Did she have a red Swingline Desk Stapler?
a lot of offices are empty on friday post covid, much less over the weekend
the really big question...clocked in at 7am, never clocked out, how many hours did she work before taking the “long nap” and will she get overtime for the time she obviously put in at her desk accomplishing the usual amount of work?
It is one of the bad side effects of the 'Work from Home' trend in blue collar jobs.
No one is concerned when they don't see or you don't come in for days.
I knew of several co-workers over the years that didn't show up for work and someone stopped by their home and found them dead.
These days it is common place not to see someone for days or weeks while they work from home.
One of my former co-workers wives does medical approvals from home and only has to 'go into the office' a couple times a year.
We had the HR manager visiting a different facility. He told one guy he was a bit jet lagged, they directed him to an office. He went into the wrong, unoccupied office.
Some hours later, they went to get him to go out to dinner, couldn't find him.
They figured he'd gone back to the hotel. Some hours later, the custodial staff found him slumped over a desk, dead as a door nail.
Had it been a different day, as they only get cleaning twice a week, he'd have been there for a few days.
We had a team member who didn’t show up for days at our test facility. We all knew it was very unlike him and kept asking each other if we’d seen him on social media, etc.
Finally conferred with our supervisor that it was unlike him to be no call no show and not be on Facebook. So she finally had the sheriff do a welfare check.
he was gone.
He was a divorced guy in his 50s.
The saddest thing was his parents were in their 90s and outlived him. He was their only child.
They’ll dock her pay for failing to punch out...
Not sure it’s really that big a mystery. I mean she clocked in Friday. Nobody there Saturday. Nobody there Sunday. Found Monday. I mean the only interesting part is usually Friday night is a janitors night. But it’s not like people were working there for 4 days and didn’t notice.
Came in on a Friday. Died on Friday. Was ignored over the weekend (Sat-Sunday). Discovered Monday.
Now? All we can do is pray for her soul, her family. (If she had one - Many of today’s California-office-lifestyle women have killed their babies, left their former (or never had) husbands, do not keep in contact with any family still living.)
Note that not did her workers on that floor not notice she died, her boss, her boss’s boss, AND her family did not notice she died. Sad.

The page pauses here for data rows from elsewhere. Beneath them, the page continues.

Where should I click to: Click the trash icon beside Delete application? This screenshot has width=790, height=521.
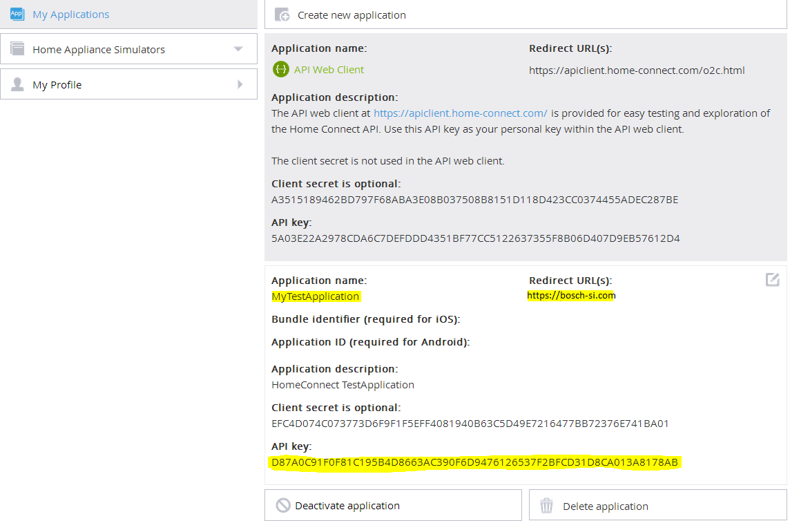click(x=547, y=505)
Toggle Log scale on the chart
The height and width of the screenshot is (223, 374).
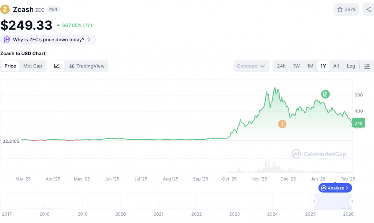click(x=351, y=66)
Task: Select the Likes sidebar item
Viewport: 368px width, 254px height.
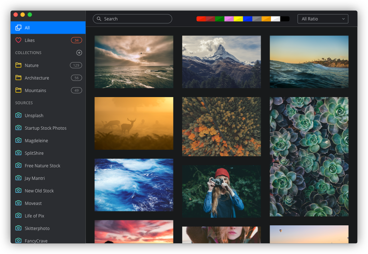Action: [x=30, y=40]
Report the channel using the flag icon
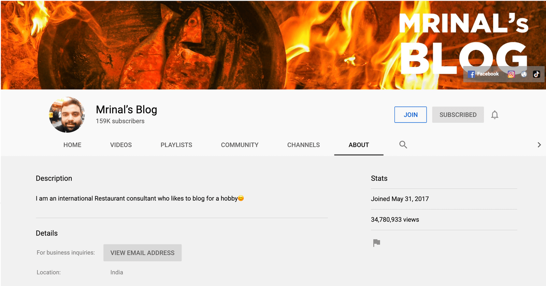This screenshot has width=546, height=286. 376,243
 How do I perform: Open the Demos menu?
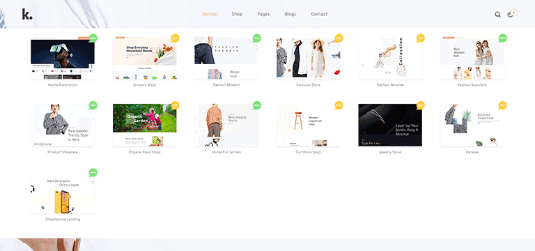coord(209,14)
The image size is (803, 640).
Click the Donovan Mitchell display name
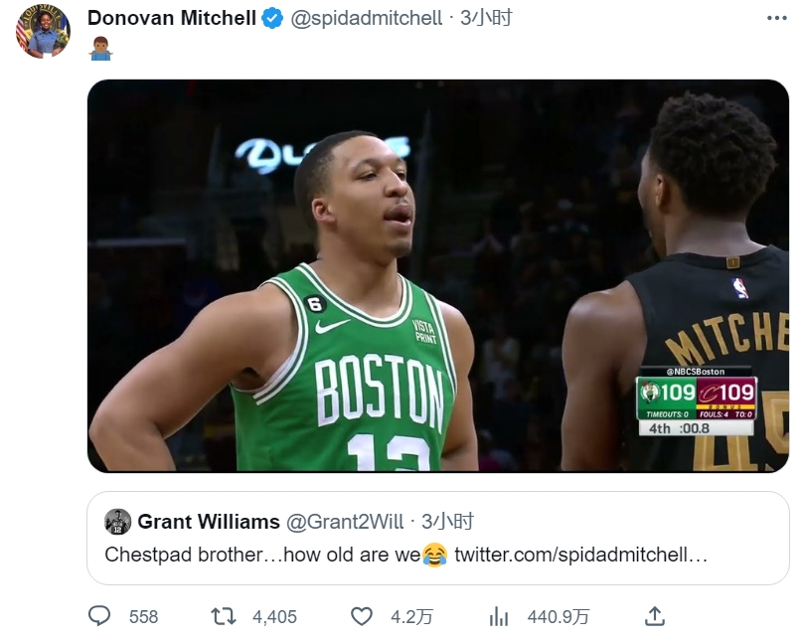(172, 18)
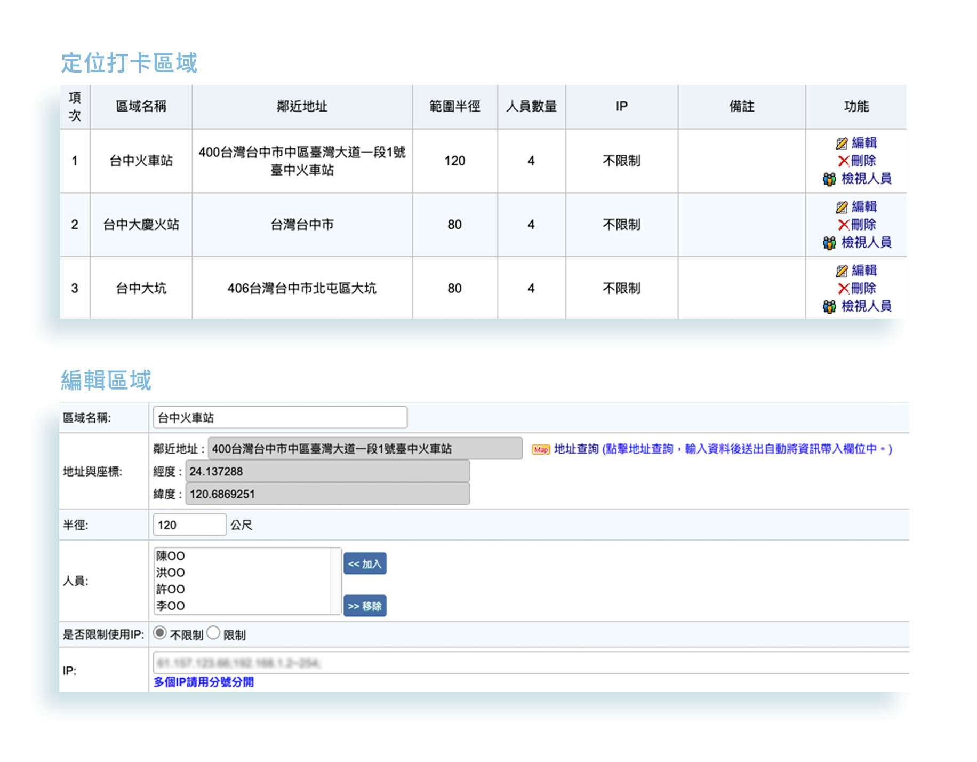Open the 地址查詢 address lookup link
Viewport: 977px width, 762px height.
click(x=576, y=449)
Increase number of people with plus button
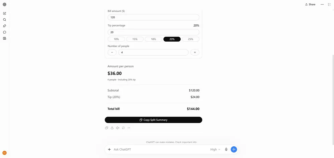This screenshot has width=334, height=158. [x=195, y=52]
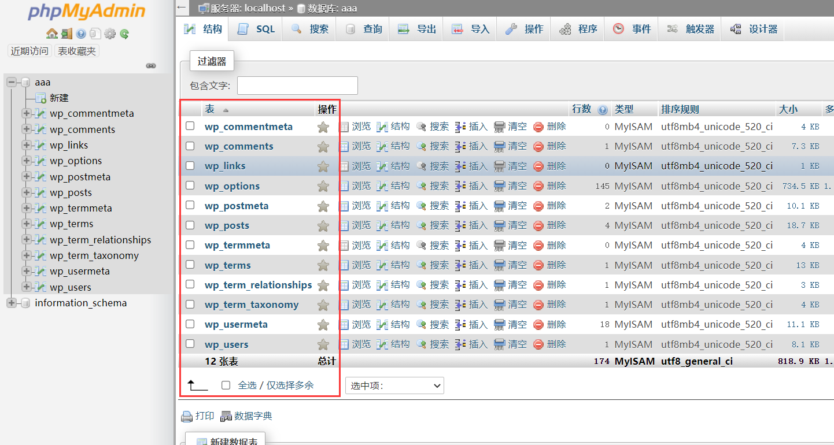Check the checkbox for wp_posts row
834x445 pixels.
[x=190, y=225]
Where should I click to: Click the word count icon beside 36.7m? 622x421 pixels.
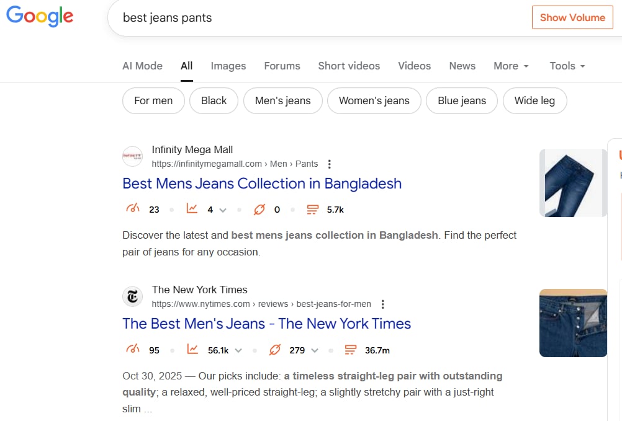pyautogui.click(x=350, y=350)
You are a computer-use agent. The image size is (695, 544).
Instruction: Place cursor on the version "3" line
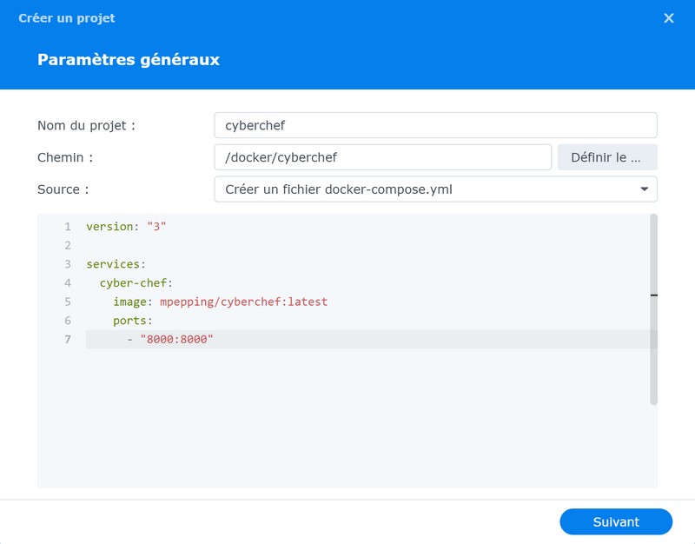[x=126, y=226]
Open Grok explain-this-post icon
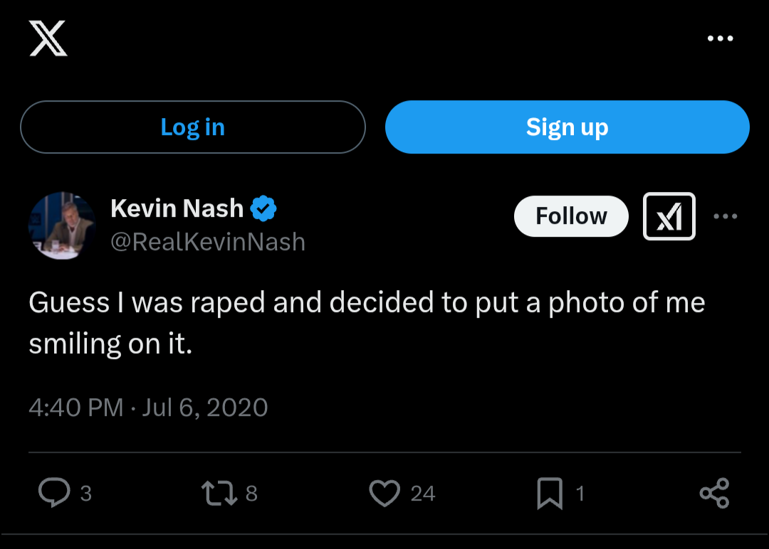Viewport: 769px width, 549px height. 669,216
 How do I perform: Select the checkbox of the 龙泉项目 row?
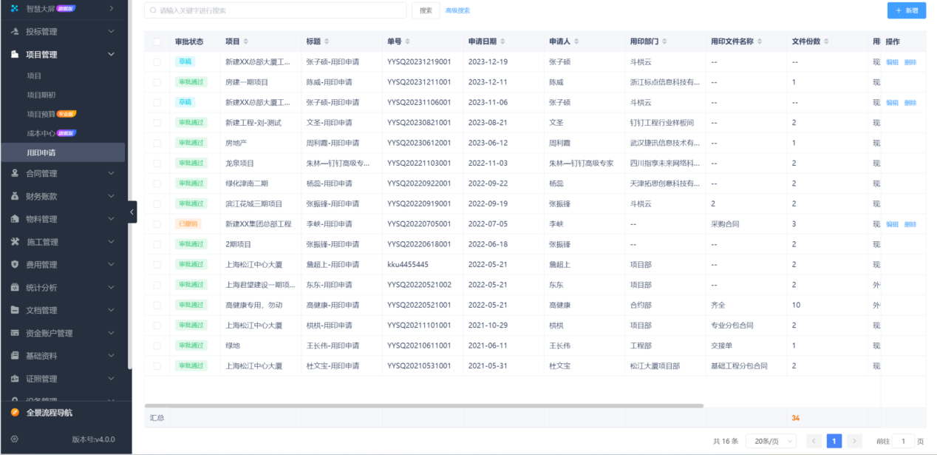tap(157, 163)
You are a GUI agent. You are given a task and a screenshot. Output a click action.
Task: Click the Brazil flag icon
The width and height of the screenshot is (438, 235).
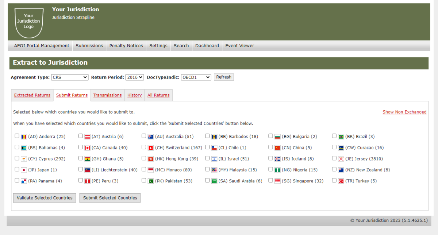(x=341, y=137)
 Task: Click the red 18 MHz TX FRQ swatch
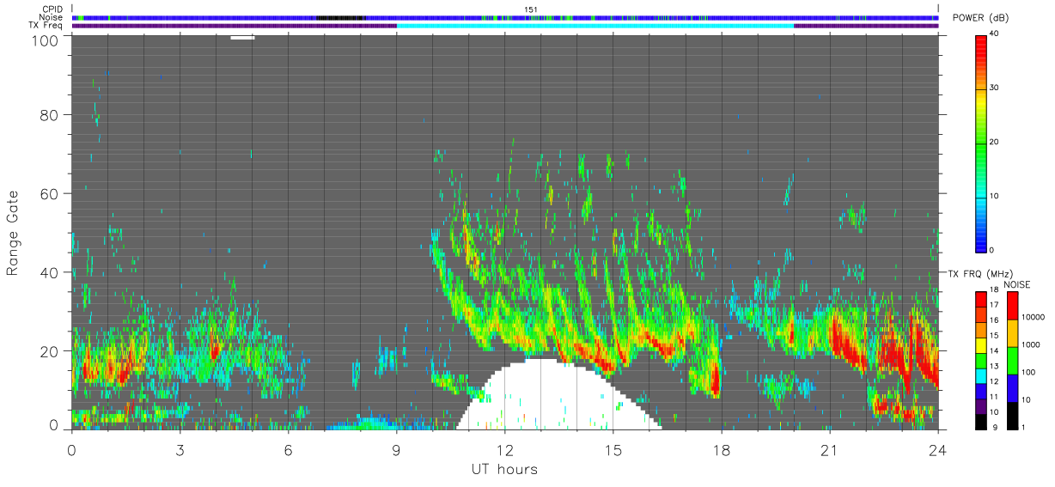coord(982,295)
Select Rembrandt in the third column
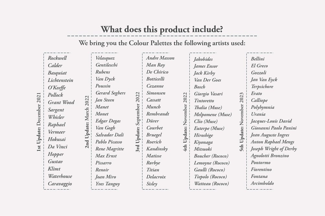The image size is (325, 216). (157, 114)
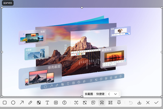Image resolution: width=163 pixels, height=109 pixels.
Task: Save screenshot with download icon
Action: pyautogui.click(x=139, y=102)
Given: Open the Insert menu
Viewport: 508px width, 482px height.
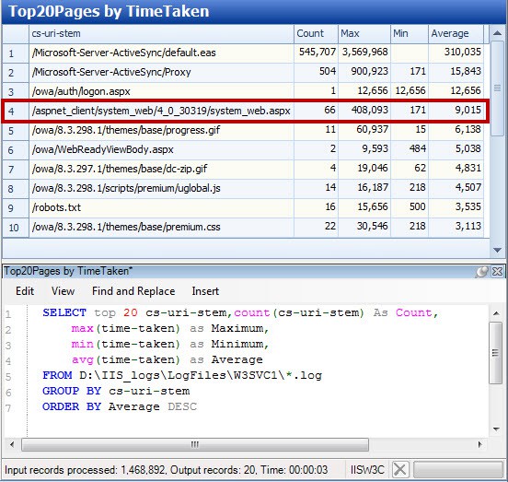Looking at the screenshot, I should [x=205, y=291].
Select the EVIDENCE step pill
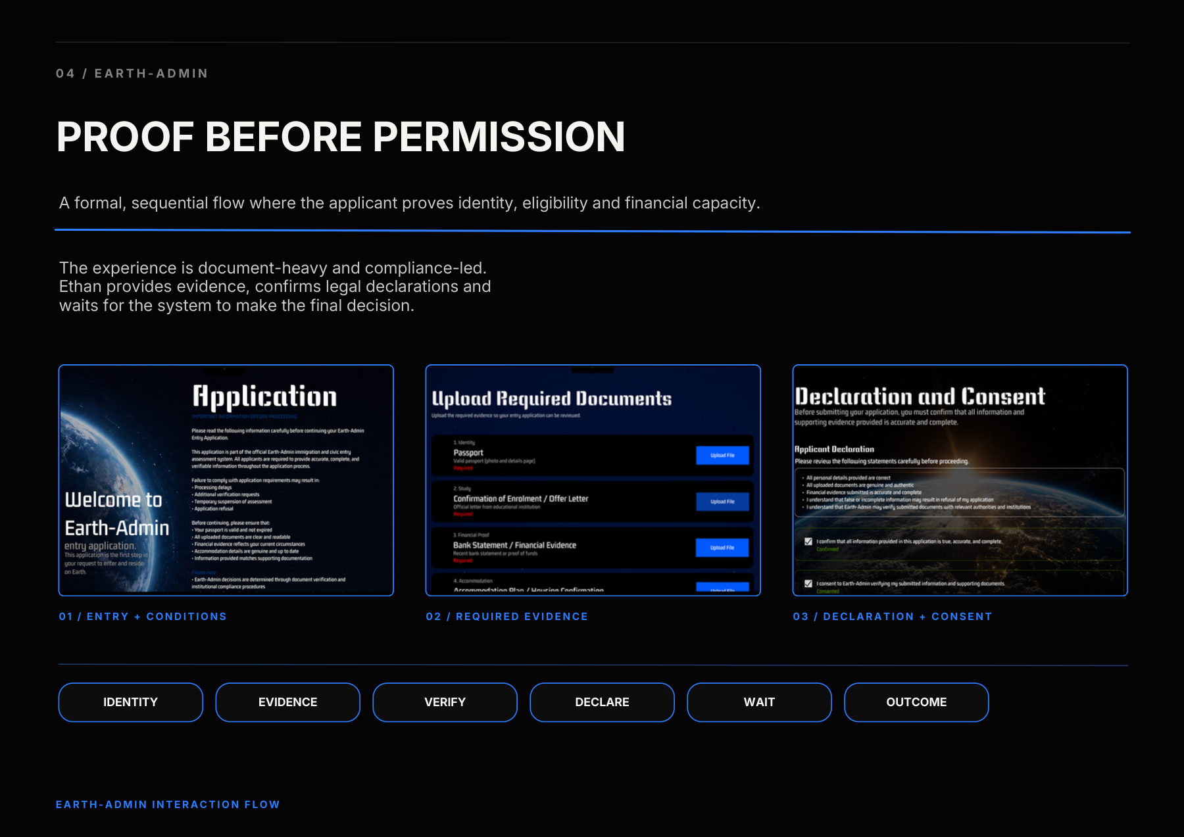Image resolution: width=1184 pixels, height=837 pixels. (x=287, y=702)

A very sad story. Sixty is way too young to go. It’s easy to become sedentary and overlooked working in a cubicle.
I wonder if she was one of the “essential” employees? Meaning, the work she did required her to be onsite. I wonder if someone noticed her car but was not responding to emails?
Do welfare checks typically include visiting the employee’s workspace and all restrooms across the campus?
https://en.wikipedia.org/wiki/Joyce_Vincent
Joyce Carol Vincent (19 October 1965 – December 2003) was an English woman whose death went unnoticed for more than two years.
Neighbours had assumed the flat was unoccupied, and the odour of decomposing body tissue was attributed to nearby waste bins.
My branch bank has become a mausoleum.
Before the scamdemic it always had at least three tellers any time of day.
Three people in the lobby at desks to handle questions.
Drive thru had at least two, sometimes four tellers to handle four different lanes.
I don’t give it another year.
Last time I was there it had one at desk, one walk-in teller and one drive thru teller.
The card scanner system should have had a function enabled to alert security and management if a card was scanned in for over X hours and not scanned out.X being a variable set according to overtime policy.
All too many security officers are poorly trained,lazy,and incompetent.So building checks are too often cursory rather than thorough.
I know because of working with and attempting to train such people.
And it is mostly about money; security is seen as “non-productive” expense by the client so chooses the low bidder. The low bidder hires mostly people desparate for a paycheck but pays low wages and gives minimal training.Not only those things but I have been sent persons grossly obese or with other issues that in reality prevented them from making the required patrols of the grounds or buildings.Others could not,or would not, learn and remember fairly simple duties.
Better pay,much better training,more scructiny and careful selection and a philosophy of firm but compassionate continual improvement in job performance are all needed.
I have seen too many times that the only accomplished purpose of training documents was obtaining the employee signature,regardless of the training absorbed or even given.
People get so excited when they hear she was dead for four days. They don’t know anything about how the office was laid out, or how many cubicles were actually in use. She went in on Friday. She was there over the weekend when nobody else would have seen her. That’s almost three of the four days. Then all of the people working from home wouldn’t have noticed her and only the people who were there would have any idea that someone had died in the office, and that would be because they would smell her. But let me post an entirely unimportant screed about how Wells Fargo is negligent because an employee had a heart attack or stroke on a Friday and nobody noticed.
I have worked with people that it would have taken longer to notice. The level of work would performed not have been much different.
Died suddenly?
I could see this easily in a cubicle farm situation
Depending on the position of her body, and if she tended to arrive early that her body could be there for days before someone noticed
Discovery not happening until the third day is not all that surprising. The 4th day is very odd.